Phil and Don reached a sort of detente a decade later.  Louis XVI, on the other hand, was beheaded.

(Phil Everly died in January 2014).

I have no intention of sharing my authority. — King Louis XVI

JULY 12, 1960: MR. POTATOHEAD WAS NOT AMUSED

Two knobs in the lower corners on the front of a plastic cube-like structure, when rotated clockwise or counterclockwise, move a stylus that displaces a metallic powder on the back of a screen, leaving horizontal and vertical lineographic images – in layman’s terms, magic. In the Romneywords of the French inventor, L’ecran Magique. Or in the words of the marketers who made it one of the 100 most memorable and most creative toys of the 20th century, Etch-a-Sketch.

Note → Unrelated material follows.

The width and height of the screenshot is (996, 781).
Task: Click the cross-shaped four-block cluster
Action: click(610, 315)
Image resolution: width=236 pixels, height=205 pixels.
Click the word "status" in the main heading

The mechanical drawing toy, which was inducted into the National Toy Hall of Fame in 1998, was first marketed on July 12, 1960, by the Ohio Art Company, timed perfectly to catch the big wave of the Baby Boom. In England, it was known as the DoodleMaster Magic Screen. (There was also the Magna Doodle and the Mystic Writing Pad.)

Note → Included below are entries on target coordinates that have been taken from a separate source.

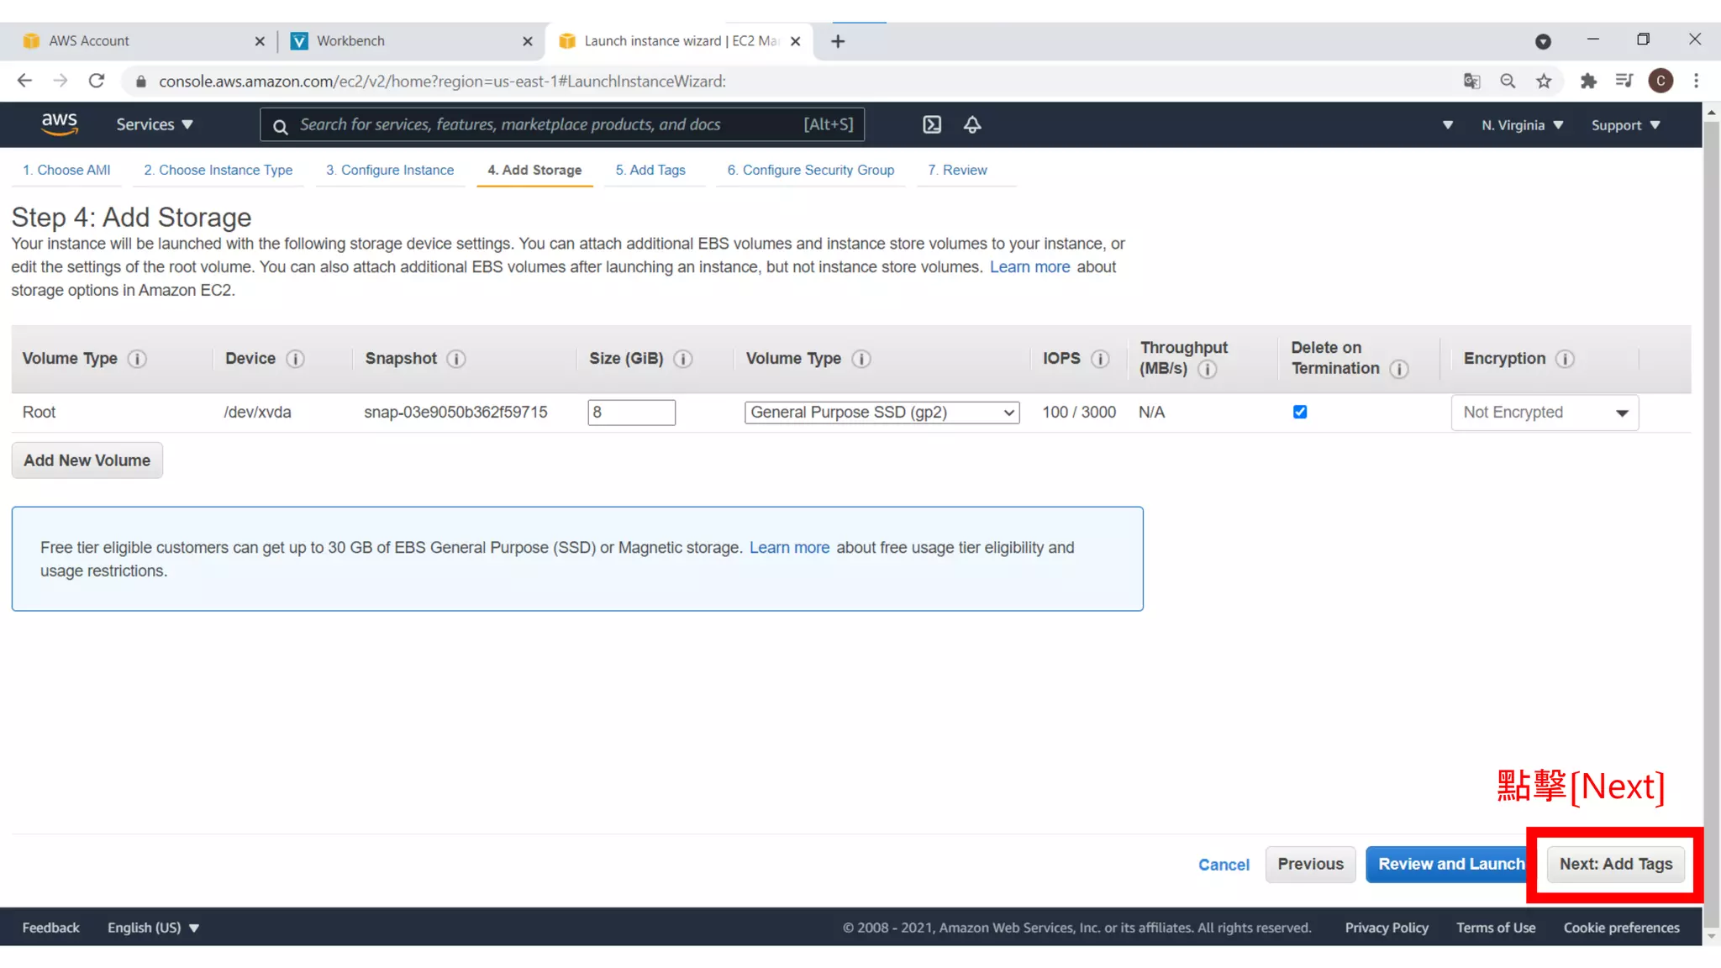The image size is (1721, 968).
Task: Open AWS CloudShell terminal icon
Action: (932, 124)
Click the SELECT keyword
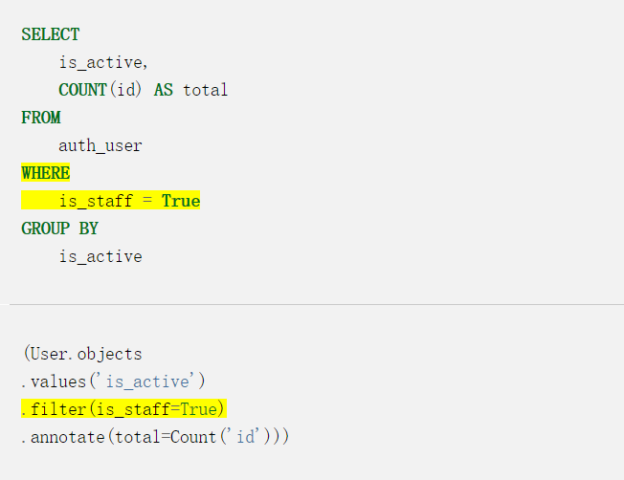 point(51,34)
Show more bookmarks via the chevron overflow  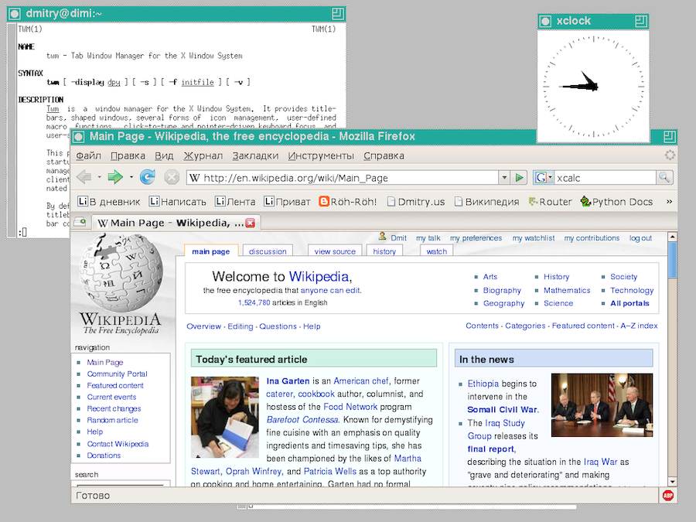pyautogui.click(x=669, y=202)
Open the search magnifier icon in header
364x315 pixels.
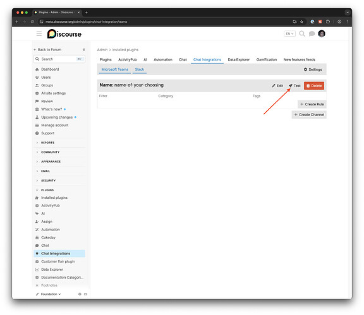302,33
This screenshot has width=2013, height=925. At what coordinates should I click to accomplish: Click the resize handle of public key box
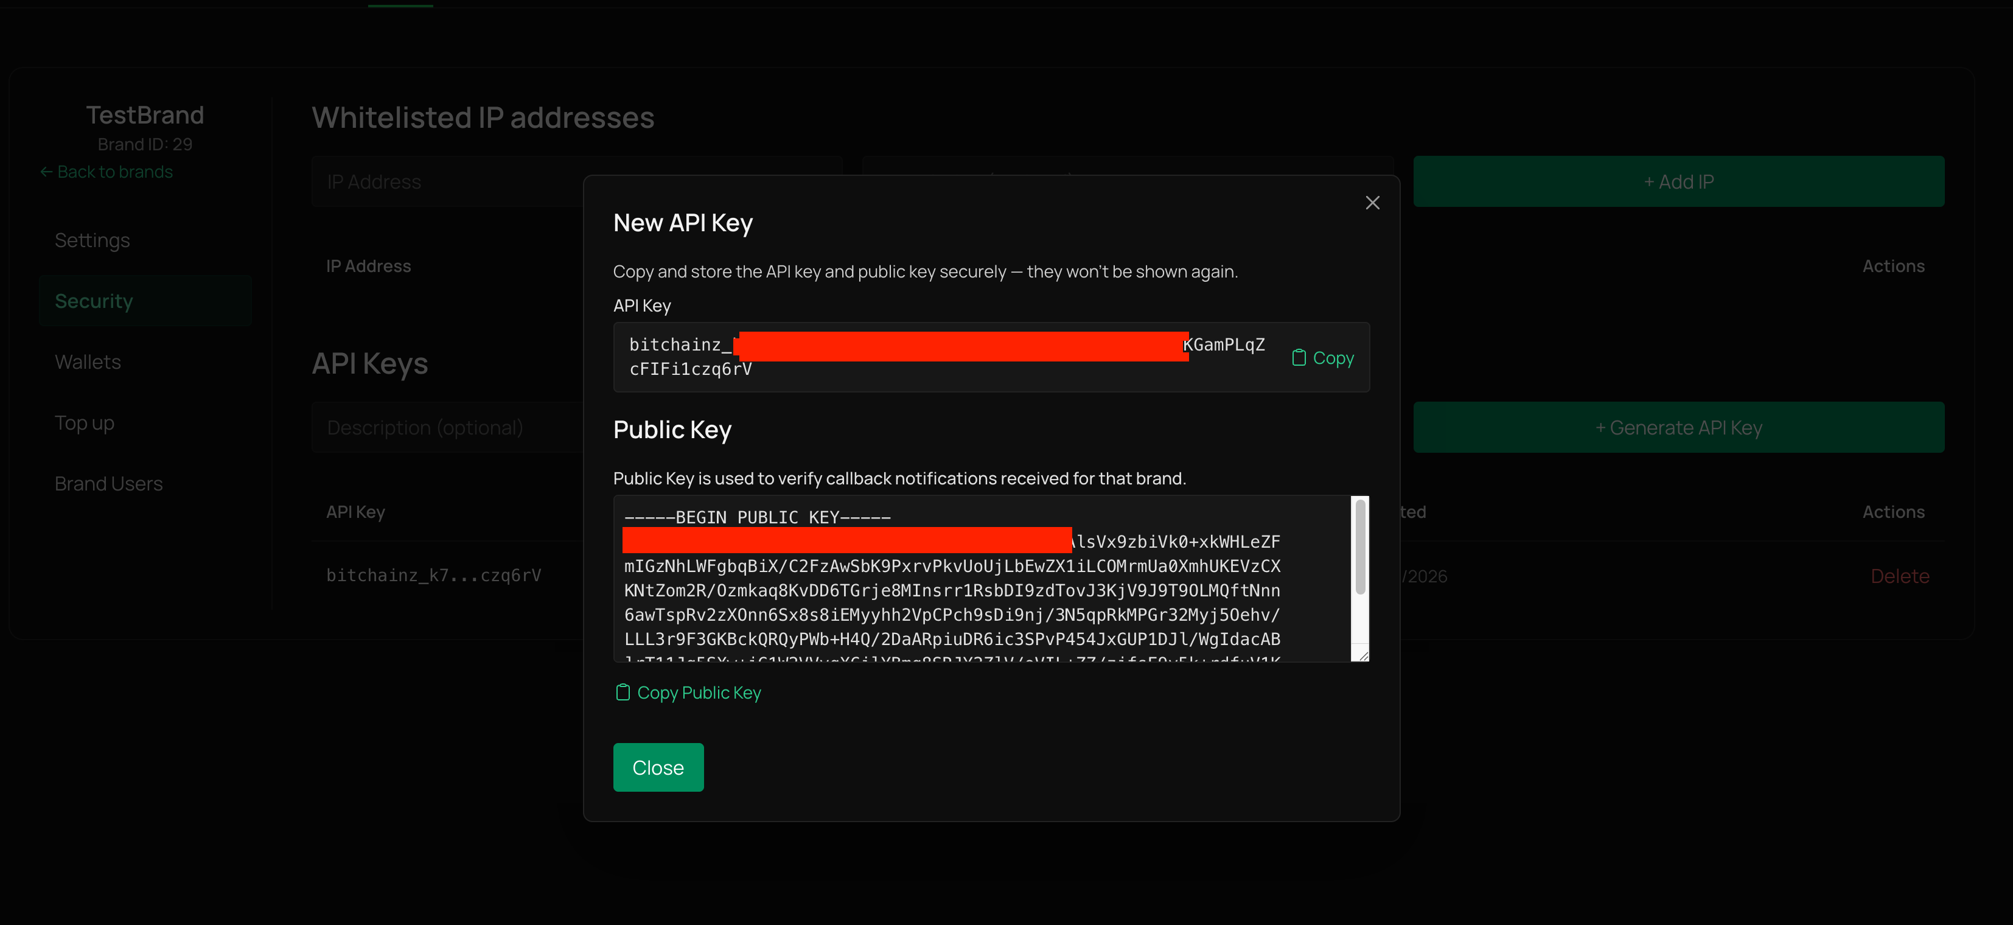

Although it remained popular throughout the fifty plus years of its existence, the Etch-A-Sketch reached a new notoriety in 2012, when it became a part of the demise of a presidential campaign. The simple plastic rectangular box may have contributed as much to the 2012 election – in influence –  as all the SuperPACs put together. It happened when candidate Mitt Romney’s campaign manager, asked if Romney was boxing himself into ultra-conservative opinions during the primary, answered: “I think you hit a reset button for the fall campaign. Everything changes. It’s almost like an Etch-A-Sketch. You can kind of shake it up, and we start all over again.”

Trying to contain the brouhaha, the Romney campaign only added to its woes by saying that since the mention of Etch-A-Sketch caused its maker’s stock price to triple, they would next mention Mr. Potatohead.